TEXTE DE LA PAGE
______________________________

Il s'agit de contraindre Gaz de France à accélérer l'extension de son réseau, ce qu'aucune obligation légale ne l'obligeait à faire jusqu'à présent, même si le contrat Etat-entreprise signé le 1 er avril par l'Etat et GDF pour la période 1997-1999, prescrit à l'opérateur public de raccorder 200 à 250 nouvelles communes chaque année.

Selon le rapport de l'Assemblée nationale, le plan de desserte devrait permettre de raccorder 1.000 à 1.200 communes sur la période triennale , soit 400 à 450 communes de plus que ce qui était prévu dans le contrat Etat-entreprise. Le rapport chiffre à 300 millions de francs par an le surcoût engendré par ces investissements supplémentaires pour GDF (sur la base d'un coût de 1,2 à 1,5 million de francs par an et par commune raccordée). Le gouvernement a déclaré que ce coût serait compensé par un avenant au contrat d'entreprise.

- dans un deuxième volet , figureraient les communes connexes à des communes déjà desservies par une régie existante qui manifestent leur souhait d'être desservies par ces mêmes régies ou SEM.

L'encadré ci-après précise le nombre de communes connexes et limitrophes qui pourraient être inscrites à ce deuxième volet du plan de desserte.

Evolution de la desserte gazière par les entreprises non nationalisées

Nombre de communes desservies par les ENN en 1997 : 174

Nombre de communes limitrophes aux ENN non desservies : 220

Nombre de communes limitrophes susceptibles

d'être desservies en gaz naturel (B/I estimé supérieur à 0) : 15 à 20

Nombre de communes connexes susceptibles

d'être desservies en gaz naturel (B/I estimé supérieur à 0) : 30 à 40

Communes raccordées par les ENN depuis 1996 : 7 1

1. Mommenheim, Breuschwickersheim (Gaz de Strasbourg),Andlau, Mittelbergheim, Eichhoffen (Barr), Lautenbach, Bergholzzell (Guebwiller).

______________________________

LIGNES FOURNIES
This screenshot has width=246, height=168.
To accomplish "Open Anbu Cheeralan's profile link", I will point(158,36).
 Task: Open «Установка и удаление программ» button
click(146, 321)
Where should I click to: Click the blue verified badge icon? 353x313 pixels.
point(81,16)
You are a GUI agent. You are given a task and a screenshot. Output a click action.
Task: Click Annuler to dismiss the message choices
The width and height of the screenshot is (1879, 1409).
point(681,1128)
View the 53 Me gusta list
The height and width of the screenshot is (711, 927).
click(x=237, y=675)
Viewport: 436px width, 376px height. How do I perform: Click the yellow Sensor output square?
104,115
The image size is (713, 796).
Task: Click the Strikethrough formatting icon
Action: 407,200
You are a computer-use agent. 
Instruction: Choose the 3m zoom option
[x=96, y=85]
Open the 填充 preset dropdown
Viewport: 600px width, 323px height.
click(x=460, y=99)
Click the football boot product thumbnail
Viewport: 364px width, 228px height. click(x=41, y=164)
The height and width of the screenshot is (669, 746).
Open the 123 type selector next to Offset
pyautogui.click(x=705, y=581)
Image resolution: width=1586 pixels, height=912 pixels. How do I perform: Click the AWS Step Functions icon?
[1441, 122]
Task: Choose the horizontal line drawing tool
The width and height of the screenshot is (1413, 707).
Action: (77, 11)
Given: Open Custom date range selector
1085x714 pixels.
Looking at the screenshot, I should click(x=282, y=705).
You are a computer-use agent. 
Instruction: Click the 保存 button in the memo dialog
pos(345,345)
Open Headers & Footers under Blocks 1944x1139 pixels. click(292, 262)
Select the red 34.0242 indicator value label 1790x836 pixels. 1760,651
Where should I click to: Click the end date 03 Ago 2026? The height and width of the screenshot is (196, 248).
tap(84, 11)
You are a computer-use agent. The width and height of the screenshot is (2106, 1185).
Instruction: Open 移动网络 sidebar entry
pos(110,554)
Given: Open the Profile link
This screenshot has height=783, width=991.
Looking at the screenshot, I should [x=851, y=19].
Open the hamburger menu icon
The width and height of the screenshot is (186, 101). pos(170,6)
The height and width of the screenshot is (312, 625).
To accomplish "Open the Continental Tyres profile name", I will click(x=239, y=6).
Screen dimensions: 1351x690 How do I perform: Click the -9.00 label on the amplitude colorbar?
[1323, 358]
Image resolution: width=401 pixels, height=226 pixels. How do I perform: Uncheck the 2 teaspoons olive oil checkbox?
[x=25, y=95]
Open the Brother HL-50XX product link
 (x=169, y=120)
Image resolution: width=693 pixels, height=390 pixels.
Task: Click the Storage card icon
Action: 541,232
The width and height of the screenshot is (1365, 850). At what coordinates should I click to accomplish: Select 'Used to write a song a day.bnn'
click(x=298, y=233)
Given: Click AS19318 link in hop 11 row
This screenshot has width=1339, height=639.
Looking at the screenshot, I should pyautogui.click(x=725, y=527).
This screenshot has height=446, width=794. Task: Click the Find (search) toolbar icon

______________________________

CONSIGNES DE TRAVAIL
• 1. Dans le texte sur la desserte gazière, relevez toutes les communes citées comme raccordées par les ENN depuis 1996.
• 2. Poursuivez le texte sur la desserte gazière à partir de sa dernière phrase.

RÉPONSES
• 1. Mommenheim, Breuschwickersheim, Andlau, Mittelbergheim, Eichhoffen, Lautenbach, Bergholzzell.

• 2.
Le texte précise cependant que ne peuvent figurer au plan, parmi les communes qui en font la demande, que les communes dont la desserte donne lieu à des investissements pour lesquels la rentabilité est au moins égale à un taux fixé par décret.

Le ratio de rentabilité devrait être calculé de la façon suivante :

Modalités de calcul du ratio de rentabilité B/I

L'évaluation de la rentabilité des investissements d'une nouvelle desserte devrait être établie en calculant le ratio de rentabilité B/I du projet selon les modalités suivantes :

B est égal à la somme actualisée des bénéfices et I à la somme actualisée des investissements à réaliser ;

B est calculé en effectuant la somme algébrique R - (D + I) où :

R représente la valeur actualisée des recettes escomptées sur la base des estimations de consommation, par tarif et par usage ;

D représente la valeur actualisée des coûts d'exploitation, c'est-à-dire le montant total de toutes les dépenses auxquelles aura à faire face le concessionnaire hors amortissement des investissements. Celles-ci comprennent, notamment, les dépenses liées à l'achat de gaz par le concessionnaire, à la gestion de la fourniture aux abonnés et à la maintenance du réseau.

I représente la valeur actualisée des dépenses d'investissement à la charge de l'opérateur nécessaires pour la mise en exploitation, comprenant le montant des investissements à réaliser dans la concession proprement dite et le montant des investissements des raccordement au réseau de transport.

Le taux d'actualisation utilisé est le taux recommandé par le Commissariat général du Plan à la date de dépôt de leur demande d'inscription au plan par les communes.

La période d'amortissement est de 25 ans.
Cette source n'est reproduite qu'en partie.